(Extracted records)
_ _ _ _ _ _ _

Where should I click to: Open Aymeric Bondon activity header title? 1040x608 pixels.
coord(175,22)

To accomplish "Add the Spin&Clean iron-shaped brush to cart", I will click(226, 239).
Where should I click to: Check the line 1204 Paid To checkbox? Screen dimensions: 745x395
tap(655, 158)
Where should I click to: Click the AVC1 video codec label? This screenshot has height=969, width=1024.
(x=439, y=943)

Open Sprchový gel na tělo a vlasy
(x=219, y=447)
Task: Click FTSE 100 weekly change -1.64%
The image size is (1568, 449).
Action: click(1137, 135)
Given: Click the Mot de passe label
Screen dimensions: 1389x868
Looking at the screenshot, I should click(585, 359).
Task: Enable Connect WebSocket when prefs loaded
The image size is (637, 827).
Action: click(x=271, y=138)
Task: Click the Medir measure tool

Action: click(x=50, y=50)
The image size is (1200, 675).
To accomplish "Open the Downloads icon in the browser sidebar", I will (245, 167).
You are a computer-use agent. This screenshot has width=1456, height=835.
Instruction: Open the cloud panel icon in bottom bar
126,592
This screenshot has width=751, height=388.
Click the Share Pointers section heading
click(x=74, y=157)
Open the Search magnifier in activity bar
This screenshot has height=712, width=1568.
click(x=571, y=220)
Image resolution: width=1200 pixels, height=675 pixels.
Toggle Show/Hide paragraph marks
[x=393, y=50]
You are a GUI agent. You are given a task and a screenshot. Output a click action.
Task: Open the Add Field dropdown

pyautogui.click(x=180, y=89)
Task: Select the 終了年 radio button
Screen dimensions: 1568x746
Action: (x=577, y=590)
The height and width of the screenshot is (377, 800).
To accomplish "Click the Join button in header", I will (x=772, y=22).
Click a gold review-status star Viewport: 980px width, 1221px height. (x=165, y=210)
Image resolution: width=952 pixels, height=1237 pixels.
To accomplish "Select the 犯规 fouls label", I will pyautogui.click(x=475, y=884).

_ _ _ _ _ _ _

■ Try it ■
In the records above, how many lines hold the string "button"? Respond with that number only.

■ Written answer ■
2